Chinese Tech Giants Restructure Around AI
Several other major developments underscored how deeply AI is reshaping corporate China. Xiaohongshu (often called China's Instagram) announced a major organizational restructuring, appointing Conan as president and establishing a first-tier AI department — elevating AI to the highest organizational priority.
Baidu issued a company-wide memo announcing a major overhaul of its employee ranking system, though specific details remain sparse. The restructuring is widely seen as an effort to flatten hierarchies and accelerate AI-driven innovation.

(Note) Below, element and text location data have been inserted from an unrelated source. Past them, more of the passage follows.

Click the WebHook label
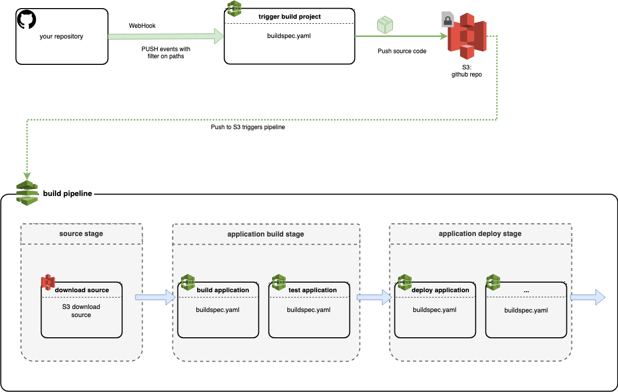142,26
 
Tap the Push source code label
402,51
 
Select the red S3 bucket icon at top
467,36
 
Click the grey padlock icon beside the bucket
448,19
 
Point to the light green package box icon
385,25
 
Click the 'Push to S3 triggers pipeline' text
248,128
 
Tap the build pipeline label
68,193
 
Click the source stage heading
81,233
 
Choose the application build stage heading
266,234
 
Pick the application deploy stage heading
480,233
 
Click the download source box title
82,290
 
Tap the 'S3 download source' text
81,310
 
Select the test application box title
313,290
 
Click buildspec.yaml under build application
217,309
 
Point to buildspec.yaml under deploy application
434,309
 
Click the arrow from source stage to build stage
155,297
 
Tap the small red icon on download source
48,282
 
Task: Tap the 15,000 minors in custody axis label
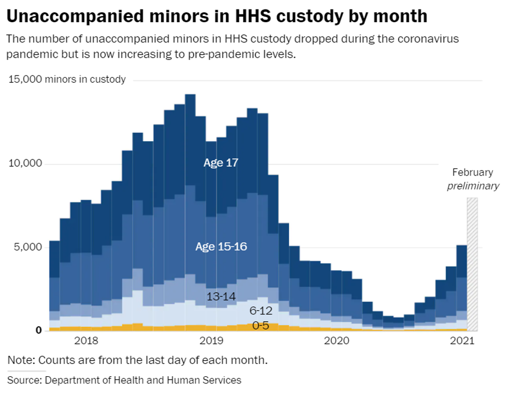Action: pyautogui.click(x=67, y=79)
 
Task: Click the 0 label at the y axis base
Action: pyautogui.click(x=39, y=330)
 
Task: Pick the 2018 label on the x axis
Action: pyautogui.click(x=86, y=341)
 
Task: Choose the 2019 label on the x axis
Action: pyautogui.click(x=211, y=341)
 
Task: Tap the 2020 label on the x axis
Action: pyautogui.click(x=337, y=341)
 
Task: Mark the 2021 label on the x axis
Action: pyautogui.click(x=462, y=341)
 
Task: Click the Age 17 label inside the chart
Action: pyautogui.click(x=220, y=163)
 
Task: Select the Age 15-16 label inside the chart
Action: pyautogui.click(x=221, y=246)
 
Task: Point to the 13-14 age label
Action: pyautogui.click(x=221, y=297)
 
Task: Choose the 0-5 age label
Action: pyautogui.click(x=261, y=325)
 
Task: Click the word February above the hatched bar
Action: pyautogui.click(x=473, y=172)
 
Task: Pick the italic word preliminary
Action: pyautogui.click(x=473, y=186)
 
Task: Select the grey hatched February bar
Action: pyautogui.click(x=472, y=267)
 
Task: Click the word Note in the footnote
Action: pyautogui.click(x=18, y=360)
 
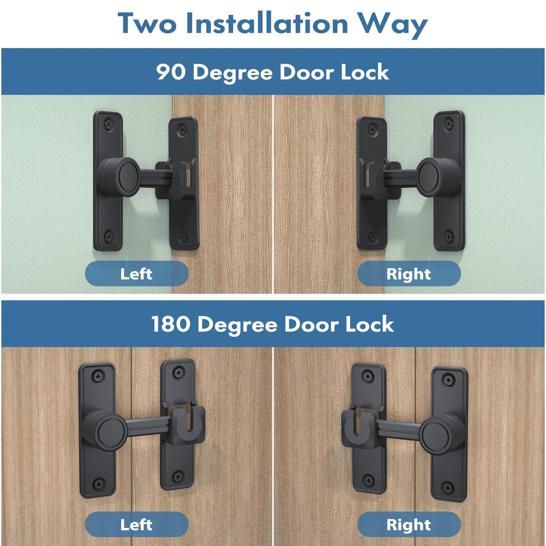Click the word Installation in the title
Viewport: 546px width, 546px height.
click(x=267, y=23)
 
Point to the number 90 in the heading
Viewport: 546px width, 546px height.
click(x=171, y=72)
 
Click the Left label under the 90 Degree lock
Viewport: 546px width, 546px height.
click(x=136, y=274)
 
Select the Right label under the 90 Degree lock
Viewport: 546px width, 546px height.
click(x=409, y=274)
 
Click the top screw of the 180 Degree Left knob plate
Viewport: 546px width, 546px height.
click(x=97, y=377)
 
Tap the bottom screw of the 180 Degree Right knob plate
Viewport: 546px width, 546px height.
click(x=448, y=488)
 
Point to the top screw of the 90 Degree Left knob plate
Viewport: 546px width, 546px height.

Tencent acquired a 24% stake in Game Science, the studio behind the blockbuster title 'Black Myth: Wukong.' While not strictly an AI story, the investment signals Tencent's belief in AI-enhanced gaming experiences.
Additionally, Chinese cyberspace regulators investigated CapCut (Jianying) and Jimeng AI for failing to properly label AI-generated content. The platforms were ordered to implement corrections, reflecting Beijing's increasingly strict stance on AI transparency and content labeling — an area where Western regulators are also tightening requirements through the EU AI Act and similar frameworks.
What This Means for the Global AI Industry
This week's developments reveal several converging trends that will shape the AI landscape through 2025 and beyond.
Talent wars are intensifying. Alibaba's bonus increases and Dreame's unconventional social media mandates represent opposite ends of the retention spectrum — one using financial incentives, the other leveraging employee labor for marketing. The contrast highlights how companies are experimenting with wildly different approaches to workforce management in the AI era.
Regulatory walls are rising. The Meta-Manus block and CapCut investigations demonstrate that governments on both sides of the Pacific are tightening control over AI companies. Cross-border AI acquisitions face unprecedented scrutiny, while content labeling requirements are becoming table stakes.
Platform dynamics are shifting. OpenAI's expansion to AWS fundamentally alters the cloud AI competitive landscape. Microsoft's loss of exclusivity could trigger a broader unbundling of AI model-cloud provider relationships.
Looking Ahead
The coming weeks will be critical for several storylines. DeepSeek's multimodal model — assuming it resurfaces — could challenge OpenAI's GPT-4o and Google's Gemini in visual reasoning capabilities. OpenAI's multi-cloud strategy will likely expand further, potentially including Google Cloud.
The Meta-Manus situation may also set precedent for future cross-border AI deals, potentially chilling acquisition activity between Western and Chinese companies. And as compensation wars heat up, expect more Chinese tech giants to announce enhanced packages aimed at preventing talent drain to AI startups.
For Western observers, this week serves as a reminder that the AI race is not just about models and benchmarks — it is equally about talent, regulation, and strategic positioning in an increasingly fragmented global market.